Department of Radiation Oncology, Hadassah Hebrew University Medical Center, Jerusalem, Israel
Eli Sapir , Yebin Tao , Neehar D. Parikh , Latifa Bazzi , Pauline Devlin , Paula M. Novelli , Kyle Clifford Cuneo , Theodore Steven Lawrence , Matthew J Schipper , Mary Feng
Background: TACE is a standard treatment for patients (pts) with HCC. SBRT is a newer, noninvasive therapy. There have been no comparative studies to date. Thus, we examined TACE and SBRT outcomes. Methods: After IRB approval, institutional HCC and radiotherapy databases were queried for pts receiving TACE or SBRT for 1-2 tumors and combined with a diagnosis and billing code query for HCC, TACE, and SBRT. Pts with main branch portal venous (PV) involvement, extrahepatic spread, and Child Pugh C cirrhosis were excluded, since they are not candidates for TACE. Inverse probability weighting, via a propensity score, was used to adjust for imbalances between treatment groups. Local control (LC), overall survival (OS), and toxicity were compared. LC for was defined as no tumor growth within or immediately adjacent to the TACE cavity or original tumor. Results: From 2006-2014, 84 pts with 114 tumors were treated with TACE and 125 pts with 173 tumors with SBRT. Median follow-up was 28 months (1.8-103) and 16 months (0.2-98) for pts treated with TACE or SBRT, respectively (p<0.001). Pts treated with TACE were younger (61 vs 65 yrs, p=0.01) and had slightly larger tumors (2.9 vs 2.3 cm, p<0.001).
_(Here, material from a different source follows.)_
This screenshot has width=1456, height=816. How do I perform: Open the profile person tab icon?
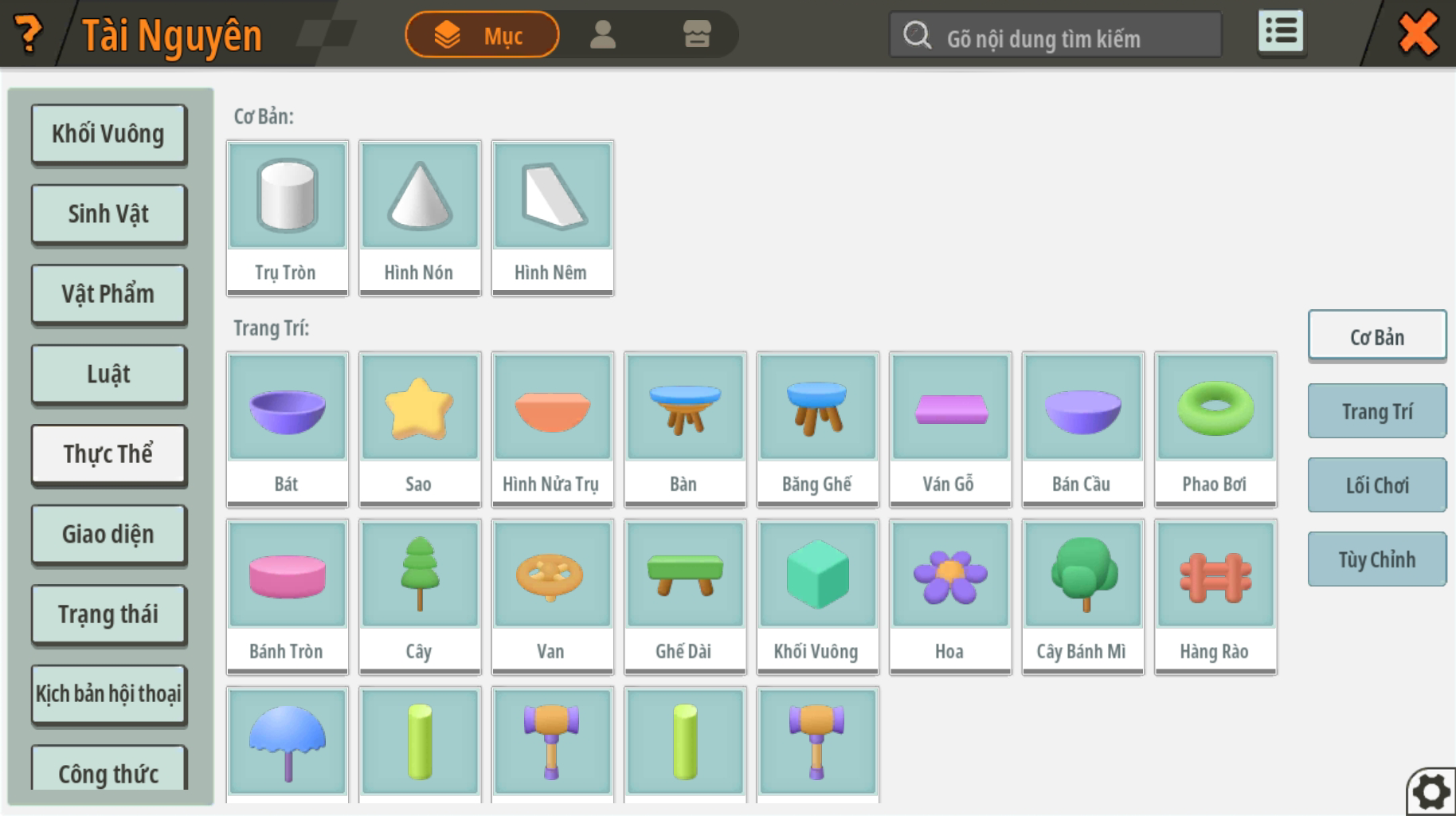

In propensity adjusted analysis, 1- and 2-yr LC favored SBRT: 97% and 91% for SBRT and 41% and 18%, for TACE (HR 18.8, 95% CI 6.7-52.7, p<0.001). Increasing tumor size (HR 1.2 per cm, 95% CI 1.05 - 1.23, p<0.001) and partial PV tumor thrombus (HR 7, 95% CI 2.73 - 15.2, p<0.001) predicted for worse LC in pts treated with TACE, but not with SBRT. Grade 3+ toxicity occurred after 14% and 7% of TACE and SBRT treatments, respectively (p=0.05). From HCC diagnosis, SBRT was initiated a mean of 9 months later than TACE (p<0.001), and more patients underwent liver transplantation after TACE (18% vs. 8%, p=0.01). After adjustment for baseline liver function and transplantation, overall survival was not significantly different (HR = 0.73, 95% CI 0.48 – 1.12, p =0.15). Conclusions: SBRT is a safe alternative to TACE for 1-2 tumors, and provides better LC, with no difference in OS. Prospective comparative trials of TACE, SBRT, and other ablative therapies are warranted.